Single Sign-On (SSO)

Oracle Health Insurance can participate in various SSO architectures. Example use cases are:

  • Multiple Oracle Health Insurance applications, each being executed in its own WebLogic domain, for which Oracle Access Manager (OAM) provides SSO capabilities.

  • One or more Oracle Health Insurance applications that are part of a larger set of business applications for which a third party identity management solution provides SSO capabilities.

Oracle internally runs multiple Oracle Health Insurance applications and verifies the SSO capabilities using OAM and the Oracle WebGate. In an SSO architecture the WebGate functions as a kind of firewall / proxy that protects resources based on URI patterns. It collaborates with OAM for authenticating users and establishing user sessions.
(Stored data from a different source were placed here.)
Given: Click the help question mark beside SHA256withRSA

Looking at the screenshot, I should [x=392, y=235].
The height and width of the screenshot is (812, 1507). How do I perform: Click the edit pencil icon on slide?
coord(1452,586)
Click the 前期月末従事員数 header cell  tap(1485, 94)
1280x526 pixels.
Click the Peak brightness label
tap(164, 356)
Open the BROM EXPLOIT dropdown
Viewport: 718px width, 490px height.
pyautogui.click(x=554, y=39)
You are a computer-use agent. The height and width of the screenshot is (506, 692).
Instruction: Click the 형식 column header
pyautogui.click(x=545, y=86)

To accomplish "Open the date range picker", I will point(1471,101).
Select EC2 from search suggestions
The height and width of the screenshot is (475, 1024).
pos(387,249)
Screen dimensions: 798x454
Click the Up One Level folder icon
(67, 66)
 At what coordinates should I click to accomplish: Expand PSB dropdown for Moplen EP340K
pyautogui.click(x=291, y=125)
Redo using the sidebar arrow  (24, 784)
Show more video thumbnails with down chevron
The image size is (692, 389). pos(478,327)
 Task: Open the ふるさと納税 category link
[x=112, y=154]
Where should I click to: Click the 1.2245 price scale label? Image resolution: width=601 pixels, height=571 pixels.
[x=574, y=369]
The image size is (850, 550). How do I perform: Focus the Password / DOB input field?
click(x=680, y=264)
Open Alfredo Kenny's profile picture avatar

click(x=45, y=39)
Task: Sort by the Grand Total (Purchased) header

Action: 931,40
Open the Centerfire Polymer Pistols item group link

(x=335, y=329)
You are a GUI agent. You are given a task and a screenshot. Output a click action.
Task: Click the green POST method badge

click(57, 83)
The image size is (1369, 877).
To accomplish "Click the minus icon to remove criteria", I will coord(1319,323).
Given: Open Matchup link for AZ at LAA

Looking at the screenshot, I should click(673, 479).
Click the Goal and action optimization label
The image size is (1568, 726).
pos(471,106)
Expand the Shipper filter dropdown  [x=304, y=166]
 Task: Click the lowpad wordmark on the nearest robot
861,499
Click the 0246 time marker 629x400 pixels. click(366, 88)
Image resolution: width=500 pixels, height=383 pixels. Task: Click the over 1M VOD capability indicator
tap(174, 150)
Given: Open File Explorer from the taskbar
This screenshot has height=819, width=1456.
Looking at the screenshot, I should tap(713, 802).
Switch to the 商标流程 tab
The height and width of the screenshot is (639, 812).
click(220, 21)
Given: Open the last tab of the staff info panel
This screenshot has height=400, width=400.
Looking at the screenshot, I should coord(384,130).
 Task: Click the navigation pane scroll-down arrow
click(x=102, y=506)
The following graphic provides a high-level overview for that architecture. It shows the components involved in authenticating a user and handling a request.

SSO with OAM

Overview of the process:

  1. The user sends a request for accessing an OHI Components application.

  2. The WebGate forwards the request to OAM for policy evaluation.

  3. OAM:

    • Checks for the existence of an SSO cookie.

    • Checks policies to determine if the resource protected and if so, how?4. OAM logs and returns decisions.

  4. WebGate responds as follows:

    • Unprotected resources are served to the user.

    • For a protected Resource the request is redirected to a SSO login page. Authentication processing begins.

  5. The user enters credentials and these are submitted to OAM.

  6. OAM verifies the credentials, for example by delegating the authentication request to an Oracle Directory server.

  7. OAM starts the session and creates cookies for that, e.g. an OAMAuthnCookie.

  8. Now that the user is authenticated, the user’s request is redirected to the application.

  9. It again passes the WebGate.

  10. The WebGate forwards the request to OAM for policy evaluation.

  11. OAM evaluates policies and validates the session based on the cookies.

  12. OAM logs and returns decisions.

  13. The request is passed on to the OHI Components application.

  14. The application processes the request and returns a response.

  15. The response is returned to the user’s client.

Setting up all the components that are involved and wiring these together is a complex process that should be handled by experienced resources. Oracle Consulting services can assist with that.

OHI Components applications SSO properties

As Oracle Health Insurance applications do not store user credentials, authentication requests are delegated to external authentication providers. For example, for an OHI Components application that is executed in a WebLogic domain a WebLogic Authentication Provider can be configured to handle user authentication against an external identity store. If an OHI Components application participates in an SSO architecture then the application relies on external components, like Oracle Access Manager and Oracle WebGate, to authenticate users. In that case the application must be configured such that it no longer authenticates users.

The Installation Guide for Oracle Health Insurance applications specifies the properties that must be set in order for an OHI Components applications to take part in an SSO architecture.